Zomato Engineering | August 22, 2017 | 3 min read
Learnings from the last Huddle: Cybersecurity

As you may know, we launched an initiative close to our hearts last year — Huddle by Zomato. While we have enjoyed all the previous meets, the most recent Huddle hit particularly close to home. In light of the several recent incidents globally and at home, the topic for the last Huddle was Cybersecurity: best practices and more.

This Huddle saw extensive representation from various Tech companies (Urbanclap, Makemytrip, Paytm, FabHotels, Grofers, Snapdeal, AWS among others) based out of the NCR region, and was marked by extremely insightful sessions from our guest speakers.

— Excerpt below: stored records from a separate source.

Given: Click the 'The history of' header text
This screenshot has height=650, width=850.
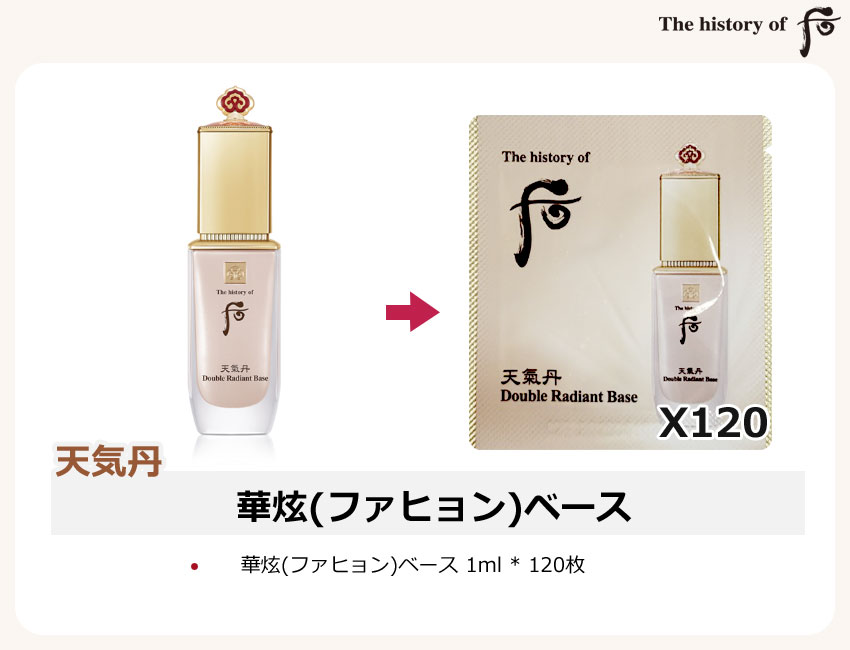Looking at the screenshot, I should click(x=722, y=24).
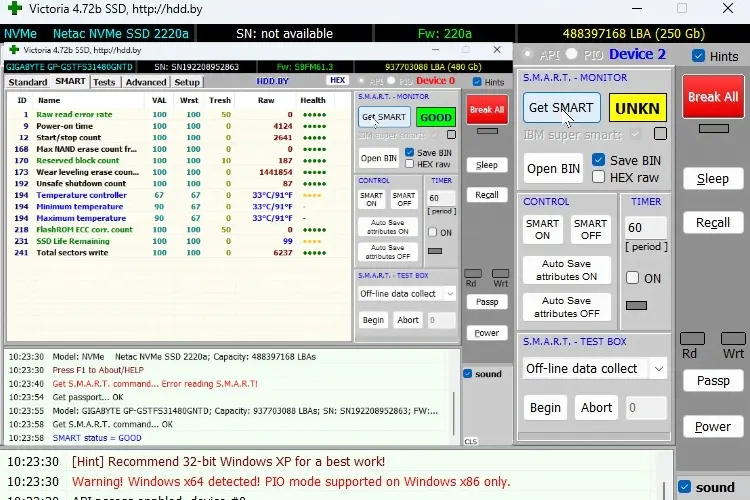
Task: Click the yellow UNKN status indicator
Action: click(x=637, y=107)
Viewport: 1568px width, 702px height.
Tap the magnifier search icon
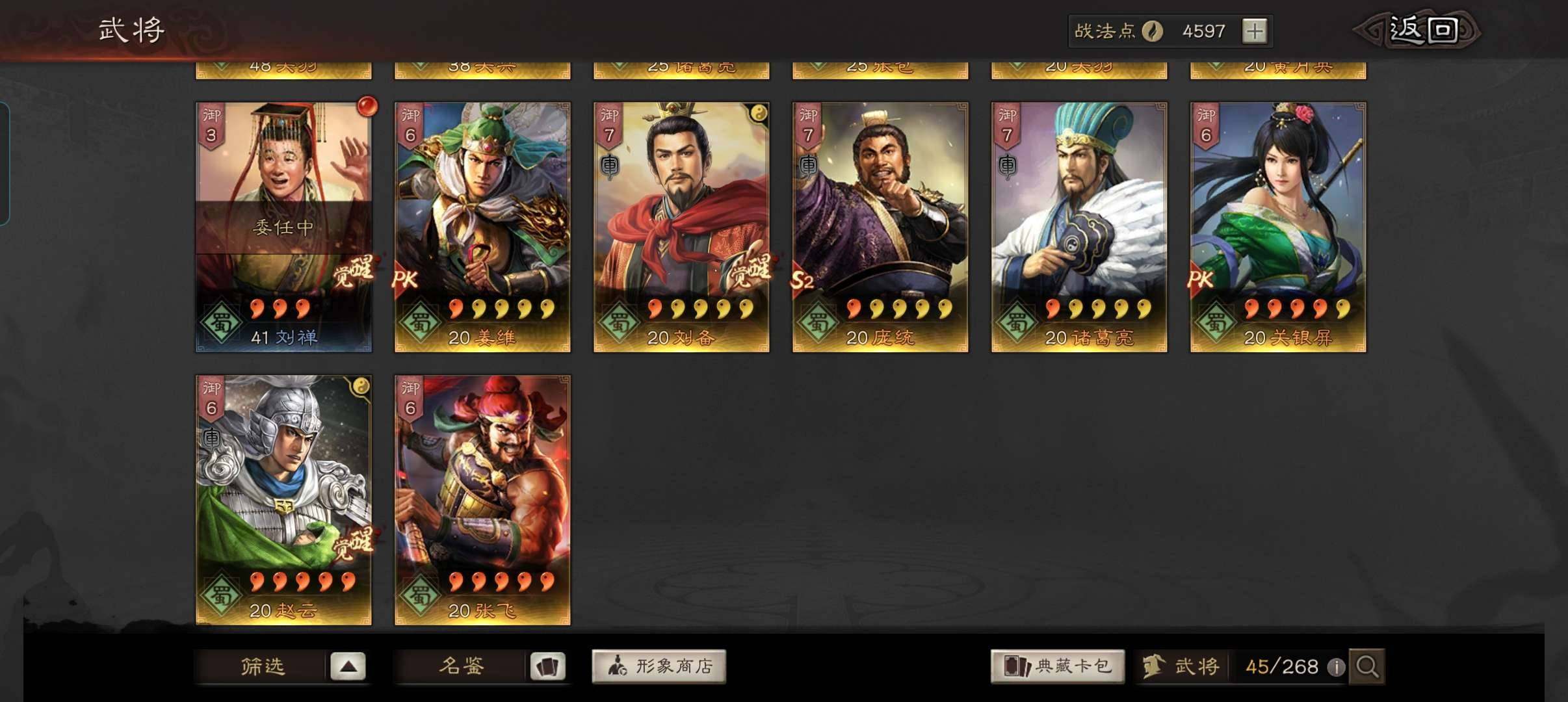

Since we all truly enjoyed the session and learnt a lot, we wanted to share some of the learnings with others who might find these relevant. So here goes:

Key Security Risks and mitigation approaches:

Our first speaker, Maninder Singh from Deloitte, discussed some of the key security risks faced by organizations today and corresponding risk mitigation approaches. These included:

  • Data Loss Prevention technologies to manage the risk of Data Leakage
  • Identity & Access Management solutions to mitigate the risk of unauthorized access
  • Phishing simulations to increase awareness amongst employees
  • Offensive Security techniques to identify and fix vulnerabilities in IT Infrastructure

Essential do’s and don’ts in the face of a breach:

Pradyot, from our Payments Team spoke briefly about what steps a company can potentially take in the face of a security breach.

Learning from experience: What to do in the face of a data breach

The key takeaway was to keep an open communication channel with users, stakeholders and potentially the hacker, which can not only help get to the root of the problem, but also restore trust in the brand.

How do you control internal access to data, with minimal risk of breach (due to human error):

Atul Luthra of GTIS mentioned something that is vital to remember — the higher the delay in detection, the higher the cost in case of a security breach.

According to a survey, which studied 874 incidents involving insiders, 598 were caused purely by negligence. And 28% of such incidents took more than 3 months to be detected.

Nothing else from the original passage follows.